If there was one saree which never fails to remind us of our Bengali roots, is KAJOL Dwitiyo.
“Dwitiyo” in Bengali means Second.
Launched in a Dwitiyo version after our signature KAJOL, this saree is our ode to Bengal, and the eternal love affair that we share. This quintessential classic jamdani cotton saree in classic shades of light and deep indigo, is woven by weavers around West Bengal. The saree is in fine muslin, of the breezy variety, which is characteristic of Bengal handweaves.
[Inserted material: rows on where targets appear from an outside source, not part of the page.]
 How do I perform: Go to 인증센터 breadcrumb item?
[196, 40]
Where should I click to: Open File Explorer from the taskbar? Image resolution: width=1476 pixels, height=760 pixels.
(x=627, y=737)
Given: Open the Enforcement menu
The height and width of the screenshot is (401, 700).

The woven jamdani motifs of the saree is inspired from archival motifs used in old jamdani sarees of yesteryears. The saree has a contrast ganga-jamuna border in silver and gold zari.
No Blouse piece.
Designer speak :
Every since I remember, I have seen Ma wearing the most choicest of weaves, the simple Tangail or the jamdani in the softest of muslin cottons . She has worn sarees all her life, and Im so glad she has. This saree reminds me of her and of Durga Puja : the simple days gone by where Pujo and festivities in Bengal meant ‘Laal Paar’ or ‘Gorod’ or simply starched white and red taant. This is our ode.
What is a Jamdani ?
The word “Jamdani” is of Persian origin coming from the word “jam” meaning flower and “dani” meaning vase. ( It is a prime example of a handweave and there are multiple meanings of the word, but the name itself is suggestive of the beautiful motifs on the sarees that are handwoven.) Originally, jamdani sarees were woven in Bangladesh, Dhaka, and hence the name “Dhakai Jamdani” . After partition of Bengal into East and West Bengal, a cluster of weavers migrated across the border to West Bengal and settled here. These are the weavers, who weave our Jamdanis.
A jamdani weave is a prime example of the power of hand weaving, since the entire process of weaving the motifs is extremely time consuming and done completely by hand.
A jamdani weave is characterized by its motifs. We at ‘Paromita Banerjee’ work on both graphic and floral jamdanis. The motifs are woven by a thicker yarn, called the extra supplementary weft which is woven one line at a time, to make the motif, along with the standard weft technique of weaving the base of the fabric . The base is usually of a sheer yarn than the motifs which is opaque on its surface. As such, this creates a certain light and shadow effect. In a good jamdani, the motifs on the back of the fabric will be of the same neatness as the front, which speaks volumes for the skill of the weaver and the tenacity with which he weaves every single piece. There are times when a single saree might take over 8-15 days to weave.
There are some things that cannot be replicated by a machine. Jamdani weave, is one of them. Such is the power of the handmade. A timeless luxury.